Fresh Air: Why the People Around You Matter in Creative Work
I’ve been writing publicly on the internet since May of 2010, the same month I finished graduate school. It was the height of the blogging days of yore, when chronicling our thoughts almost diary-style for our mothers and a dozen of our closest friends was all the rage. Itching to keep writing, but in a different manner and form than I had just spent the last three years doing in the academic world, I jumped on the trend and channeled all of my energy into being as much like Shauna Niequist as I possibly could. And if I got a comment on my blog post?! Oof. A single comment could carry my self esteem for the day (I mean, it still can, I’ll be honest).
For the next four to five years, I wrote on my own. I drafted a piece, re-read it once or twice, and hit publish. And in some ways, that worked okay. A small audience who was interested in what I had to say still grew. Some of the essays really resonated with readers. I was writing, and I loved it.
And then at some point, I began swapping my writing with friends. It was most often my monthly Coffee + Crumbs essay, and I would share the work with another writer on the team who would give line edits and feedback and also leave a nice comment or two. And it was helping. Like, really helping. Small details I hadn’t thought of, sentence structure I didn’t realize could be so much more clear, additions that would serve the story that hadn’t even crossed my mind to put in. It was always the tiniest bit vulnerable to send my work off and wait and wonder, “Do you like it?” But without fail, every single time, the piece was not just a little better, but exponentially better than my original work.
By the end of 2020, I had connected with my mastermind group and we began regularly sharing our work—twice a month thanks to our diligent “secretary”, Sarah—with one another. Now, three people were reading everything I wrote. They were getting to know my voice, the way I tend to end my essays too simply, and my affection for sentences that are probably (definitely?) too long but I write them anyway. The more familiar they grew with the intricacies of my work, the more thoughtfully they could edit me.
And best of all, the more generative our group became.
Not only could this crew give me feedback, even tough feedback at times, they started giving me ideas. I would be on Voxer, telling them a story, and then one of them would say, “Katie, you have to put that in an essay!” or “Katie, what if you told that story hermit crab style?”
I still remember the day I mentioned, “I have such a girl crush on my son’s principal” and just gushed about her care for my boy on the autism spectrum, and Sonya says, “Katie, I want “Girl Crush” to be your next Substack piece. We need stories like that in the world.” Or the day I said something about the kind feedback a small group of people had given me about the book I self-published, Gluing the Cracks, and I said, “It’s nice to hear about all these little micro-impacts the book is making.” Ashlee jumped on the phrase, and responded to my message, “Katie, I love that term, micro-impact. Could you do a "defining word” piece on that?” And then there was the day I was, once again, complaining to my friends about how exhausted I was, driving around town playing prescription hide and seek with my son’s medication, and Sarah suggested, “You could make that a fun quiz-style piece if you wanted to write through it, Katie, kind of like the ones in the magazines we used to do as teenagers.” And because they are all smarter women than me, I did what they said.
None of these pieces are in the world today if the ideas weren’t thought up by someone else.
There have also been times these friends have stopped me from publishing something I’d regret later. I remember clearly the night I opened up some feedback from Sonya on a piece I wrote a few months after my divorce, an essay I thought was really honest and vulnerable, and Sonya said, “Katie, I know this was hard to write, but I need to be honest: I feel like this is something I shouldn’t be reading. I think this one is just for you.” Offended, I slammed my computer shut, and vowed I would never again let Sonya edit my work.

§ **Problem set**:
a) According to the essay, in what month and year did the writer start writing publicly on the internet?
b) Reproduce a passage from the essay, starting at the words "For the next" and stopping after "I loved it.".
The items that follow the essay play no part here.

§ **Excerpted data**:
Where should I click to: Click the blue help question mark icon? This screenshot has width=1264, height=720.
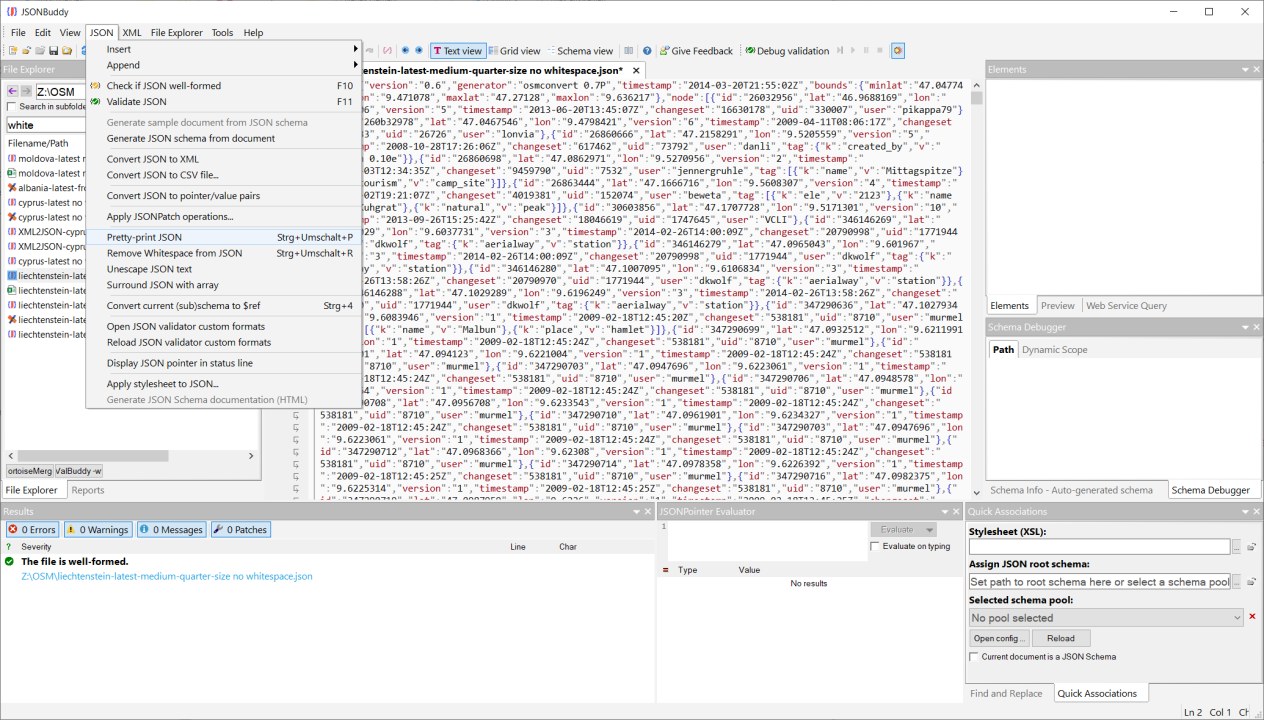tap(647, 51)
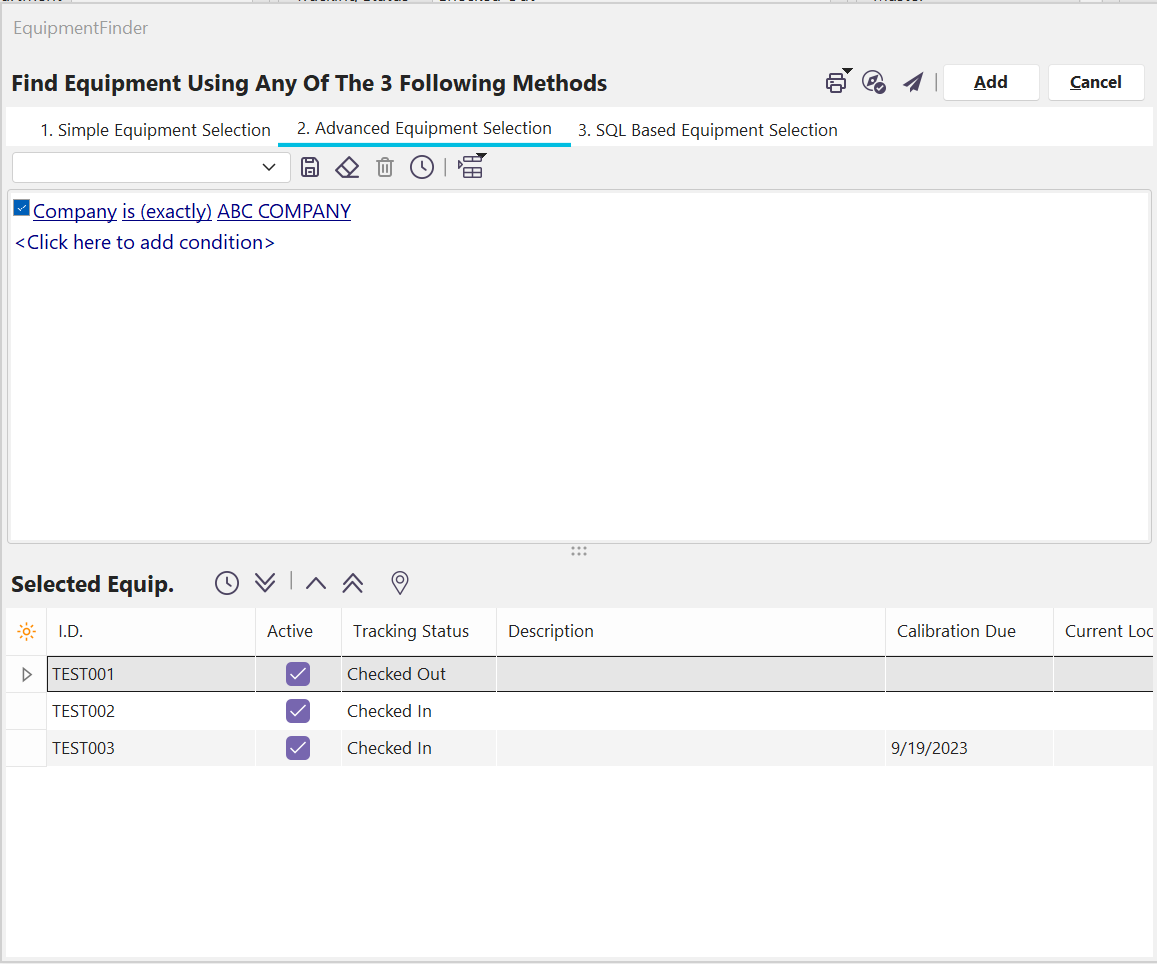
Task: Click the printer icon in header
Action: 836,83
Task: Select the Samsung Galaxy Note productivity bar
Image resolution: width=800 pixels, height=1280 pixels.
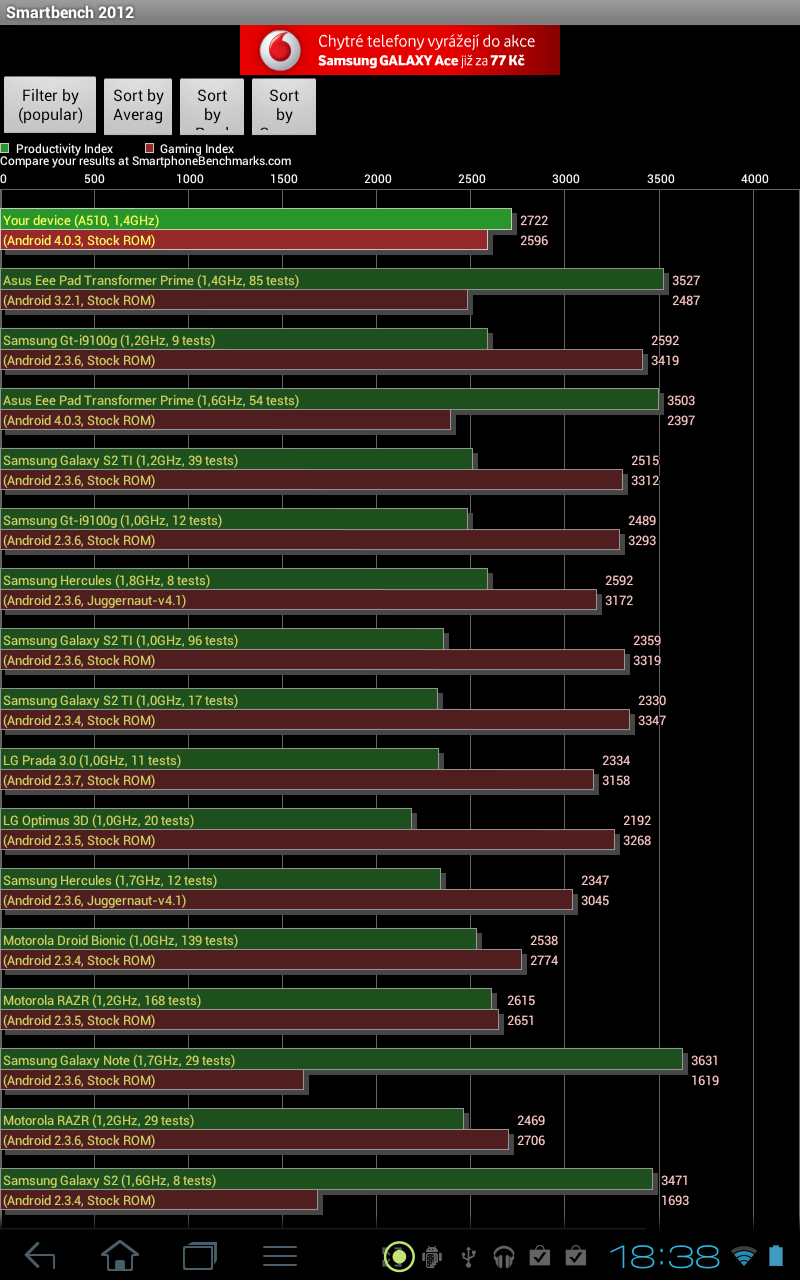Action: [342, 1060]
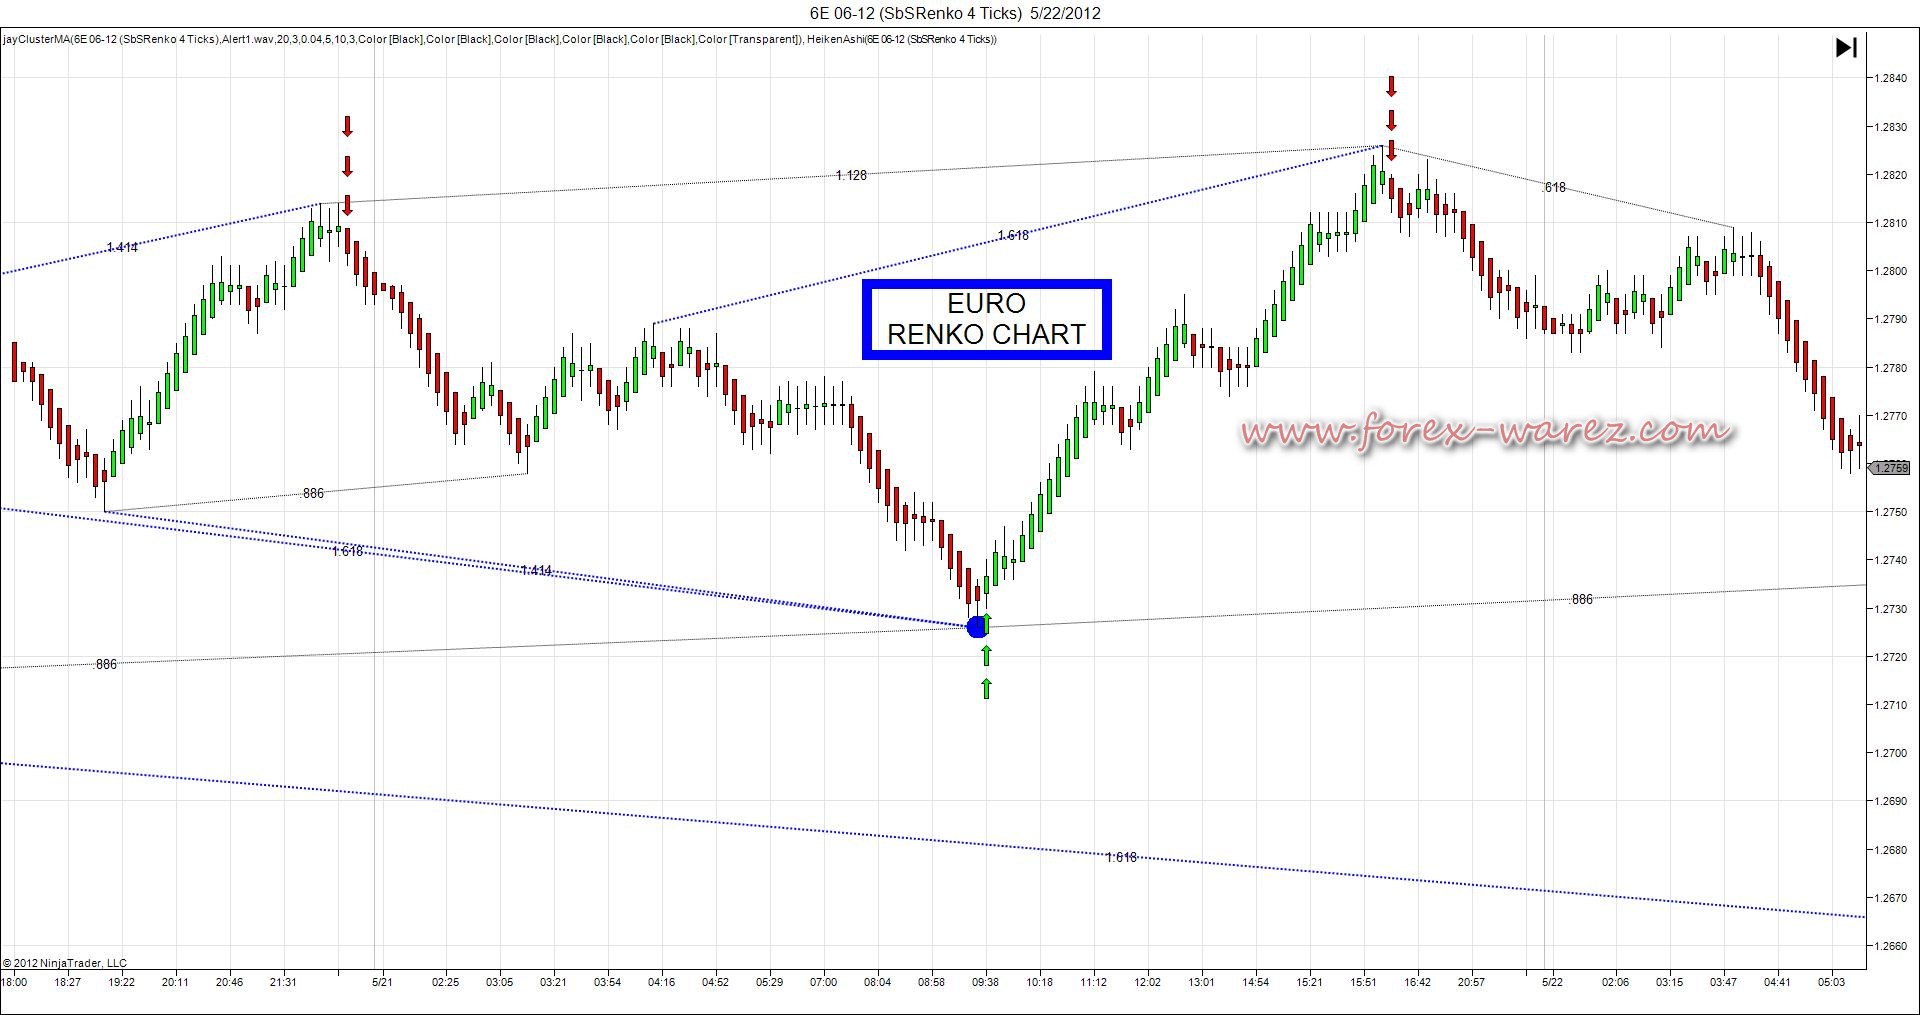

§ **Responses for each task**:
a) May 2010

b)
For the next four to five years, I wrote on my own. I drafted a piece, re-read it once or twice, and hit publish. And in some ways, that worked okay. A small audience who was interested in what I had to say still grew. Some of the essays really resonated with readers. I was writing, and I loved it.